Acting training deals with each artist’s ability to access and portray every conceivable emotion. If you don’t cry, scream, show tenderness, etc… in real life, you can’t do it convincingly on stage. So another therapeutic function of this training can be the experience of all emotions as aliveness, as vibrant energy, which we can be guided by choice.

 

Therapists who take my classes tell me that this work is helpful in their clinical practice. I think that they are helped to sharpen their powers of observation and intuition. The work helps clinicians to be more aware of nonverbal elements and other factors in their responses so they can serve their clients better. The therapists themselves need an outlet for their own creative self -expression. They need to play, to laugh, to act wild and silly and angry and stupid.
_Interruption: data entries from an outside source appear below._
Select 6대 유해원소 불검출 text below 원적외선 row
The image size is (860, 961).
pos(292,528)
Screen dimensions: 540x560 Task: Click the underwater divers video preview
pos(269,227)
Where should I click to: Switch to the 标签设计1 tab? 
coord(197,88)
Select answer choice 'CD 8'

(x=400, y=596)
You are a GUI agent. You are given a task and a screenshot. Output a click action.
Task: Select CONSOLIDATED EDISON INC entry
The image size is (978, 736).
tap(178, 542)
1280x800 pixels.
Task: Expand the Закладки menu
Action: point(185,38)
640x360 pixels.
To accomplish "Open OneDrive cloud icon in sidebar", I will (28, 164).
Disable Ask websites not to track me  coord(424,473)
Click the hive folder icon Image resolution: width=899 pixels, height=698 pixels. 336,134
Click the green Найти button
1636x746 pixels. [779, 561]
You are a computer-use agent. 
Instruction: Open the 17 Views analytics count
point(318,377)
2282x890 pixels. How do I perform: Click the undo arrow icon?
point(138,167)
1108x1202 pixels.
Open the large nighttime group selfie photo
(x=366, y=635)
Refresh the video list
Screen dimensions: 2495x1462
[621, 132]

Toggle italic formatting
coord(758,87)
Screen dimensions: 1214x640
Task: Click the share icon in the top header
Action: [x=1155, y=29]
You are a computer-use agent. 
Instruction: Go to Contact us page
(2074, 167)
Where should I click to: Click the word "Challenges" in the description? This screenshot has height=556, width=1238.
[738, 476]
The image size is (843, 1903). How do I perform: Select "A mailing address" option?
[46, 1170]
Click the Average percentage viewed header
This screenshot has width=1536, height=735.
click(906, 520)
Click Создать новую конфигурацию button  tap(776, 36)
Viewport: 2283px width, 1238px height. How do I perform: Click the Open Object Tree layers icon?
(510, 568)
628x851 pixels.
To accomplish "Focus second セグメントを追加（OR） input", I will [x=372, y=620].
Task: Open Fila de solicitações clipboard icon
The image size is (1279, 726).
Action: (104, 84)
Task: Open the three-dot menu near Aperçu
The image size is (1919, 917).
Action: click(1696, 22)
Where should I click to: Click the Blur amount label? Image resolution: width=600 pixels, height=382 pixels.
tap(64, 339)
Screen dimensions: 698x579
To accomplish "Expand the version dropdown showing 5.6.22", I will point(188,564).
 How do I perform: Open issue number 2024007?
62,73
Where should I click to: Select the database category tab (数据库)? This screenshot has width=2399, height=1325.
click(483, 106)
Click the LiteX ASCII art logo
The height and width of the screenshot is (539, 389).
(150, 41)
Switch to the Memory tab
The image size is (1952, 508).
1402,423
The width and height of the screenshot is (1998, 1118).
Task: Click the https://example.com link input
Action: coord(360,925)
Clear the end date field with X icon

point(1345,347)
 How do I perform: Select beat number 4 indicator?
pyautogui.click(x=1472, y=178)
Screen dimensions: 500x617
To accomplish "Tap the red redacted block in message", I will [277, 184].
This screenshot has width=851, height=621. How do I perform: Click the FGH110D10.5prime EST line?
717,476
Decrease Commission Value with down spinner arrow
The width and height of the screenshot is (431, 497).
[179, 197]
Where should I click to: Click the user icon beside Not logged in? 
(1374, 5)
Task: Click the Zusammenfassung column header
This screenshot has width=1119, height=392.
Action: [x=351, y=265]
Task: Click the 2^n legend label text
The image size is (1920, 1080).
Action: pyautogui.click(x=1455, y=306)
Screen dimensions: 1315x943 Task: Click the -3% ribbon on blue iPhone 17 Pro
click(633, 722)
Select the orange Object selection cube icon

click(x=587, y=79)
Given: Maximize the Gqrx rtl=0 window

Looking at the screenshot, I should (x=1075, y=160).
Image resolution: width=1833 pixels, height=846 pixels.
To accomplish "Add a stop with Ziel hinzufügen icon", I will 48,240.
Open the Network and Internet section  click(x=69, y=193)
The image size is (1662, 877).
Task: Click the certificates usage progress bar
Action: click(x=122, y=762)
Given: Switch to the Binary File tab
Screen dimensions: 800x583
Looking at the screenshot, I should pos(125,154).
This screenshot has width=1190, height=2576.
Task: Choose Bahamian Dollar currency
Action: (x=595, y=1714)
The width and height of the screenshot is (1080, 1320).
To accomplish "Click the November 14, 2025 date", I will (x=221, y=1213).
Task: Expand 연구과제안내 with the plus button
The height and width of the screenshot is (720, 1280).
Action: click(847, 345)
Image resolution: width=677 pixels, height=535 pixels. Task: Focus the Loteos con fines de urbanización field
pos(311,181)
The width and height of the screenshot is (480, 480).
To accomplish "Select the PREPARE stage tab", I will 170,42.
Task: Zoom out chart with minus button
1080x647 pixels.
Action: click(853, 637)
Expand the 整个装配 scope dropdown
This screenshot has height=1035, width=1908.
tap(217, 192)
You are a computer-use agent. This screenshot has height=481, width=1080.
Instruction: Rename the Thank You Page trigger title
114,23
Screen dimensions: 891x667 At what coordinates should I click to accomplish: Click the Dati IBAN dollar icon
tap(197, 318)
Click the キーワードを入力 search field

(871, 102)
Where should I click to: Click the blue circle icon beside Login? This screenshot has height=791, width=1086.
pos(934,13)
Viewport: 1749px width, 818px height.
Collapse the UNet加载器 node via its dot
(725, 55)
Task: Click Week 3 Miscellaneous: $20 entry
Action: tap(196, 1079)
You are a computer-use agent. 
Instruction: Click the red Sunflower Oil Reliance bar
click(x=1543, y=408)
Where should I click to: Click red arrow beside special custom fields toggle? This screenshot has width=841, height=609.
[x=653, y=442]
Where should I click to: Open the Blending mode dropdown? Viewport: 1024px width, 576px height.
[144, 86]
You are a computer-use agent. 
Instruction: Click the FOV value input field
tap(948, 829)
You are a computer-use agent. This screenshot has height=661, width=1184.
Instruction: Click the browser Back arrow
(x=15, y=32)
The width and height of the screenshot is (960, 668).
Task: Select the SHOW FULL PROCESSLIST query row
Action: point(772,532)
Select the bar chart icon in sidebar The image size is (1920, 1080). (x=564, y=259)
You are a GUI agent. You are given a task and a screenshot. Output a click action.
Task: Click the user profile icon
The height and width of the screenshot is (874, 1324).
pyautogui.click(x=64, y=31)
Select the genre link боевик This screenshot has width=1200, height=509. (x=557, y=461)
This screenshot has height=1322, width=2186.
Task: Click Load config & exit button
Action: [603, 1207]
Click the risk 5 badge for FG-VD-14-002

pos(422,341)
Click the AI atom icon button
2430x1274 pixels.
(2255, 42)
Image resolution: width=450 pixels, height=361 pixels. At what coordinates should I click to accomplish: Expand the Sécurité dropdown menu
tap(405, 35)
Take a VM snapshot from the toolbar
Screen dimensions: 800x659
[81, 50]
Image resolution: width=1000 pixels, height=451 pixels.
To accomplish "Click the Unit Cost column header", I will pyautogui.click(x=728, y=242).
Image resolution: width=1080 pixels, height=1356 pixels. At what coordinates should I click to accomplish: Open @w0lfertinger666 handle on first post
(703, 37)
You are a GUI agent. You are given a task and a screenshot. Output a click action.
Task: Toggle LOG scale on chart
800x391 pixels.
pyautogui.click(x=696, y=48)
In FSI, participants get to express their impulses freely, serving their own need for transparency and release, using their intuition to meet their own need for creativity.

 

In my performance classes, I encourage students to use personal history as theatre material if the experience has been psychologically resolved. (Stanislavski instructed students to use emotional recall to trigger present time feeling only if the remembered events happened seven years before or more.) This is markedly different than the way life issues are approached in Drama Therapy, where the “acting out” of life dilemmas is done for the purpose of dealing with and possibly transforming those issues.

 

I taught movement and sound improv for 10 years at two different alcohol/ drug treatment residential centers and found that offering addicts techniques that could alter their psychophysical state without drugs, was a valuable part of their recovery. They could learn how to play and get ”high” while sober, a new experience for many of the clients. I rarely dealt with the content of these folks’ lives. There were therapists on staff for that.

 

I use improvisation for myself to uncover what’s going on in my unconscious. When I find myself feeling emotionally or spiritually disconnected or deadened, I trust that if I make time to go to the studio, preferably (but not necessarily) with other improvisers, our practice will release themes, issues, fears, grief, celebrations, images & stories that were not previously available to me. We move into the territory of our own subconscious and emerge altered from the journey.

 

My students often have that Ah-Ha experience as well. Although the work that emerges from the practice of FULL SPECTRUM IMPROVISATION is often hysterically funny, it’s a relief to feel no pressure to be funny. Pressure to be funny, I find profoundly un-therapeutic.

I’m grateful for the happy accidents, for the endless surprises, for the many gifts of free play that is improvisation.